Treinta o cuarenta años después la conclusión, la cerril realidad, apunta bastos: el futuro es imposible sin la energía nuclear.
El posible cierre de la central de Garoña ha puesto en pie de paz a miles de ciudadanos directamente afectados por la decisión gubernamental. Y no solamente a los burgaleses (incluidos los de Atapuerca lugar) sino también a los valencianos del valle de Cofrentes. (“cuando las barbas de tu vecino veas pelar…”) que ven próximo el fin de su oasis de paz y sociedad del bienestar.
Resulta extremadamente educativo ver cómo una decisión programática pueda levantar de manera unánime a la población en contra de algo poco meditado, contrario a la razón y planteado desde una ideología periclitada y no confirmada por los hechos.
En España –por no citar ejemplos de fuera –las posiciónes del Foro Nuclear, la CEOE, la CEPYME, la CS de CCOO, UGT, la Fundación FAES, los expresidentes de gobierno Felipe González y Aznar, están claramente a favor o bien de la energía nuclear o de abrir un debate en torno a olvidar moratorias.
La realidad se impone.

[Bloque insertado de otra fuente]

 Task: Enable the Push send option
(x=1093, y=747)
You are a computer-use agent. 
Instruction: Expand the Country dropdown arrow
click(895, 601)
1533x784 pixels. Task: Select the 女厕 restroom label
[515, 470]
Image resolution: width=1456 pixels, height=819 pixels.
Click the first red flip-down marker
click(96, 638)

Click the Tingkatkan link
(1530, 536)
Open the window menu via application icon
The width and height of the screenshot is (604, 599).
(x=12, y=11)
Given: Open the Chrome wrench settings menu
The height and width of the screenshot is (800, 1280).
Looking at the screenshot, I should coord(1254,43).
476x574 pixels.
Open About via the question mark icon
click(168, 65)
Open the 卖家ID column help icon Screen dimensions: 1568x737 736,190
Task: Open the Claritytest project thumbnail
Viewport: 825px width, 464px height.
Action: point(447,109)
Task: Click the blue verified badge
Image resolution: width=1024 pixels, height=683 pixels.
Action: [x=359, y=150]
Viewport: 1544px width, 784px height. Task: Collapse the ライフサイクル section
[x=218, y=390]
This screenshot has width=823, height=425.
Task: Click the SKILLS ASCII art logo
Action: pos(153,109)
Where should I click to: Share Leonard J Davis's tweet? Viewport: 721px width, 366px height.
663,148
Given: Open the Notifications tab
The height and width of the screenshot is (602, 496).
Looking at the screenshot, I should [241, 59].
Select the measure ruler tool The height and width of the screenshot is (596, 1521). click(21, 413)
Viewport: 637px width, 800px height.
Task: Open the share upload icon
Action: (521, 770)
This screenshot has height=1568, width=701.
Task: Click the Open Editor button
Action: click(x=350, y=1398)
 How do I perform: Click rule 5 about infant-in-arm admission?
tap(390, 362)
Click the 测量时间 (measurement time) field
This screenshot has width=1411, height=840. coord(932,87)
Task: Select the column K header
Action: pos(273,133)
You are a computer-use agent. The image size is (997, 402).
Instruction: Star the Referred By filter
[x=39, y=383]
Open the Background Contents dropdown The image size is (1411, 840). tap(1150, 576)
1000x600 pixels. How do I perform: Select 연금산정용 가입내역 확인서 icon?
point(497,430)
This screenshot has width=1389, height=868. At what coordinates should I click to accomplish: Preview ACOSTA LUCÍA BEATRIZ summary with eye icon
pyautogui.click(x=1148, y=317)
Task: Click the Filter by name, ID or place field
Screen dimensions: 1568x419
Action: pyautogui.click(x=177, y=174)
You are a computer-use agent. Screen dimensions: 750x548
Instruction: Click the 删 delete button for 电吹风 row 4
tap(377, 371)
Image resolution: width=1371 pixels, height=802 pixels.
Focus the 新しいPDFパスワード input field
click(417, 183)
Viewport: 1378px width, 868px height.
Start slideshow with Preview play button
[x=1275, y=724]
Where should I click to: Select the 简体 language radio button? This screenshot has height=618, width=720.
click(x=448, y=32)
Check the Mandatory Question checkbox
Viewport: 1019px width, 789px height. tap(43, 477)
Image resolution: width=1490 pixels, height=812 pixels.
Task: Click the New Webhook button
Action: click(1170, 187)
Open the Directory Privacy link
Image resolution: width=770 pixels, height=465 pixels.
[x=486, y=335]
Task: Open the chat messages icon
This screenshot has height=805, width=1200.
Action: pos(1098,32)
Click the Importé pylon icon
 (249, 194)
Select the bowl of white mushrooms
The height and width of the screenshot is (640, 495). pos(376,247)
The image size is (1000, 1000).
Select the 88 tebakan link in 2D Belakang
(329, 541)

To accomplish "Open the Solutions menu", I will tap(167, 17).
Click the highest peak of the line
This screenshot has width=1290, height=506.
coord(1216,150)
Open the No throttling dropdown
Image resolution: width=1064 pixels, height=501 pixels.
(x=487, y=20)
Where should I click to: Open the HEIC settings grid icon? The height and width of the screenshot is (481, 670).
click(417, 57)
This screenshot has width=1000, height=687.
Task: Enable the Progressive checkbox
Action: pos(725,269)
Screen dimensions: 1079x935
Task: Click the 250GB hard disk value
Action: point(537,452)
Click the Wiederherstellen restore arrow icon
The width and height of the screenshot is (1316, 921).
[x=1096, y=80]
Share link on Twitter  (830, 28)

Más cuando contamos hoy con cuatro millones y cuarto de parados, cuando las posibilidades de poner en funcionamiento diez nuevas centrales (de aquí a 2030) inyectarían en la obra publica no menos de 19.700 millones de euros directos, miles de puestos de trabajo y un 3% del PIB, ahora que nos encontramos con un 9% de déficit.
Los gobiernos deben estar constituidos por personas de mayor edad; con criterios e ideas fundamentados en el presente y previsión de futuro y no anclados en el activismo juvenil del acné de los sesenta.
Necesitamos criterios compartidos con el bienestar. Émulos de los países avanzados que ya apostaron, sin ningún tipo de complejo, por una energía que rebaja la factura eléctrica y reduce las emisiones.
El único alcalde del entorno de Cofrentes que “no sabe, no contesta” es curiosamente Adelo Montes Diana. Del PSPV.